Efficacy of daratumumab and hyaluronidase-fihj in combination with lenalidomide/dexamethasone was evaluated in a single-arm cohort of this trial. Eligible patients had received at least one prior line of therapy. Overall response rate was 90.8% (95% CI = 81.0%–96.5%).
The most commonly reported adverse reaction (≥ 20%) with daratumumab and hyaluronidase-fihj monotherapy was upper respiratory tract infection. The most common adverse reactions (≥ 20%) with daratumumab and hyaluronidase-fihj plus bortezomib/melphalan/prednisone are upper respiratory tract infection, constipation, nausea, fatigue, pyrexia, peripheral sensory neuropathy, diarrhea, cough, insomnia, vomiting, and back pain. The most common adverse reactions (≥ 20%) with daratumumab and hyaluronidase-fihj plus lenalidomide/dexamethasone are fatigue, diarrhea, upper respiratory tract infection, muscle spasms, constipation, pyrexia, pneumonia, and dyspnea.

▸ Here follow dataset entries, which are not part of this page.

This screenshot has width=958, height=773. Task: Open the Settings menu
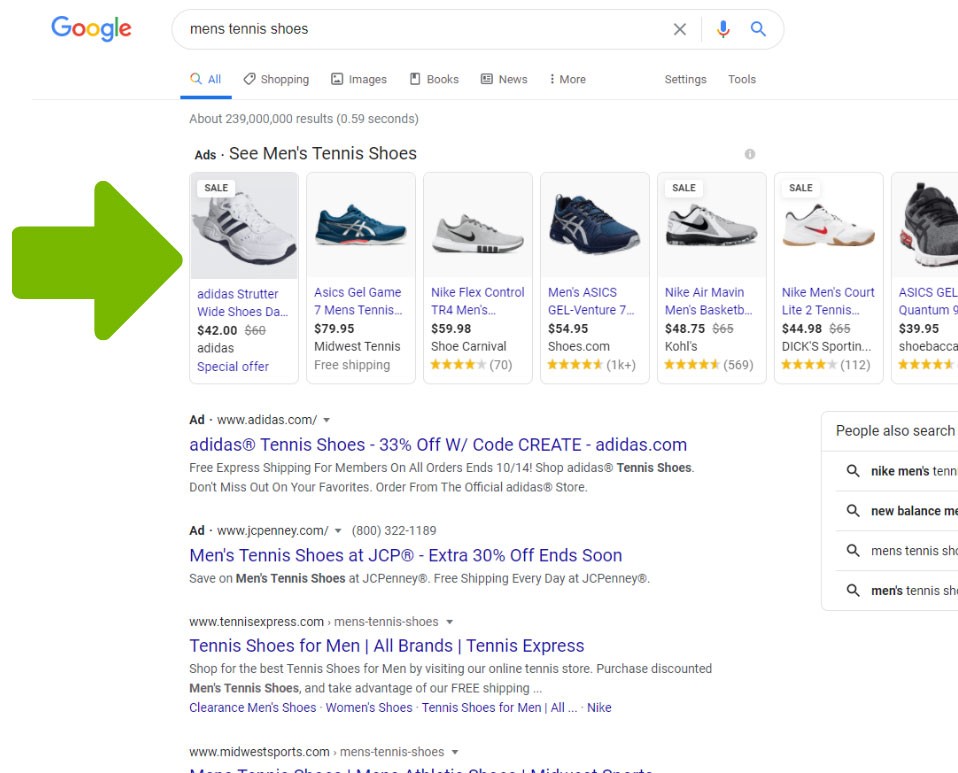coord(685,79)
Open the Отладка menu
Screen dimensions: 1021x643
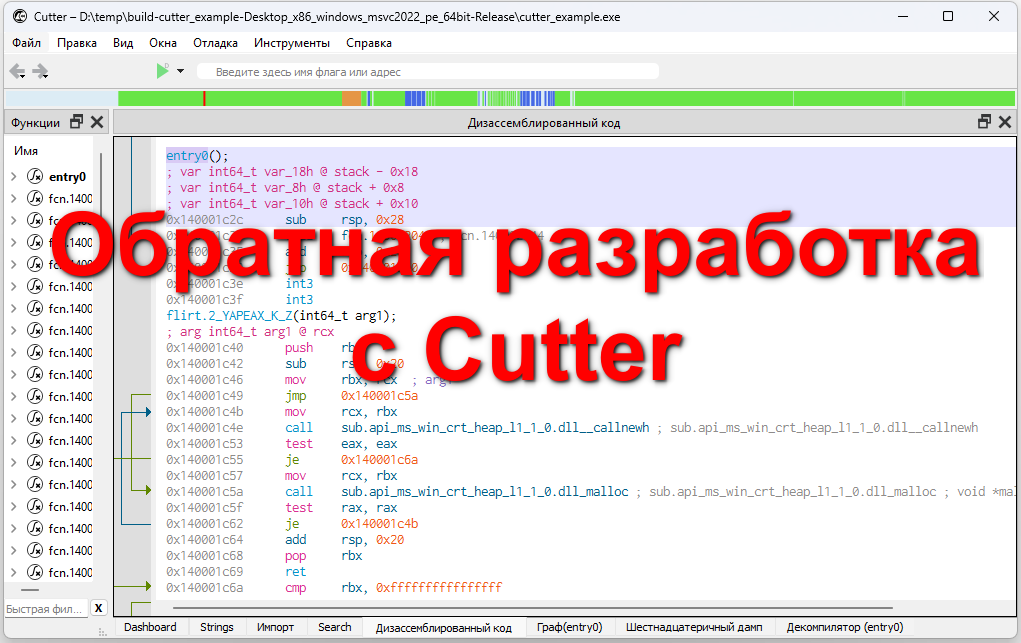215,43
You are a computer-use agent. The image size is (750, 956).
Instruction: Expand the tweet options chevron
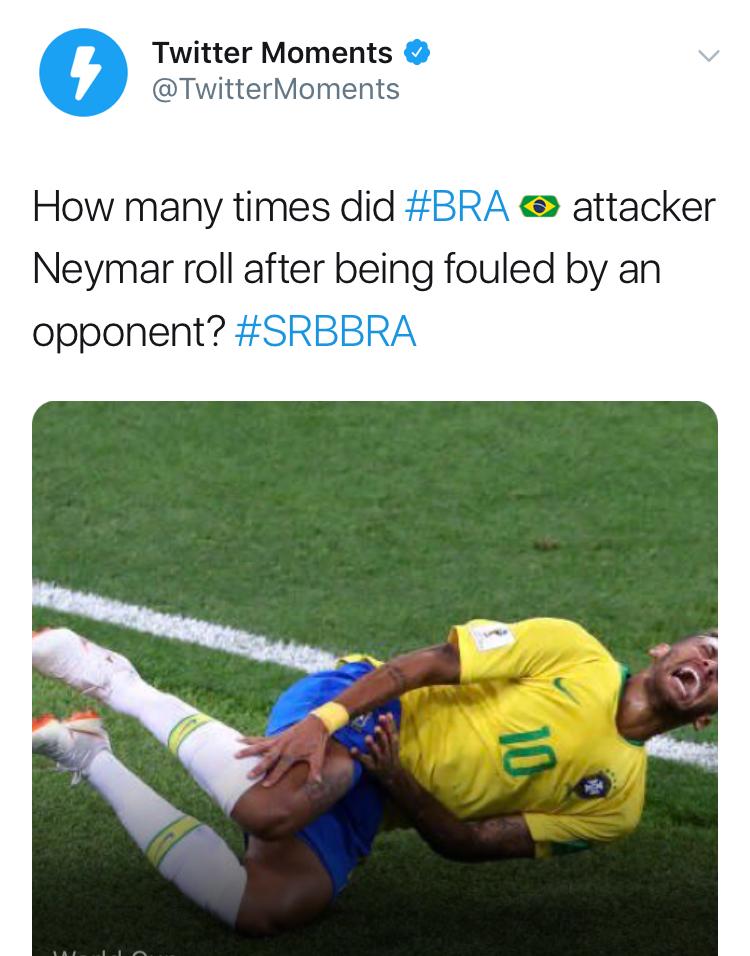709,56
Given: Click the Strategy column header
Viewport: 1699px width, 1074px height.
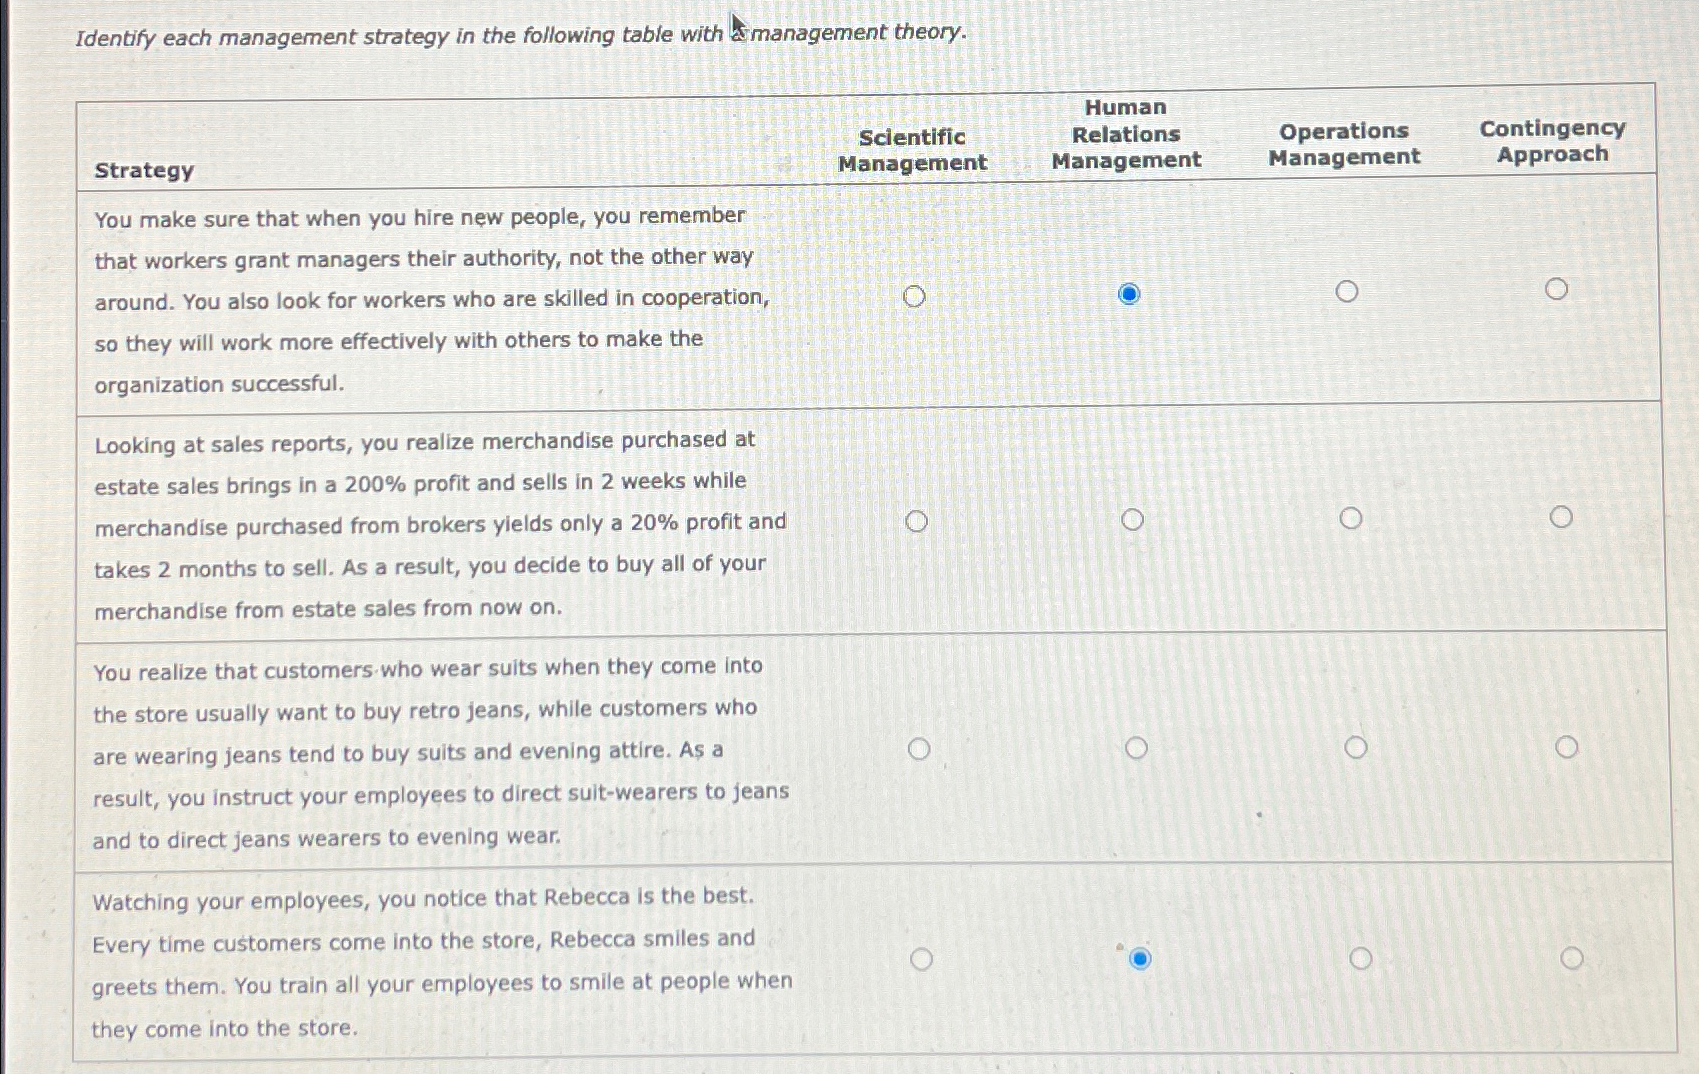Looking at the screenshot, I should [x=144, y=170].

The most common hematology laboratory abnormalities (≥ 40%) with daratumumab and hyaluronidase-fihj are decreased leukocytes, decreased lymphocytes, decreased neutrophils, decreased platelets, and decreased hemoglobin.
The recommended dose of daratumumab and hyaluronidase-fihj is 1,800 mg of daratumumab and 30,000 units of hyaluronidase administered subcutaneously into the abdomen over approximately 3 to 5 minutes, according to the recommended schedule.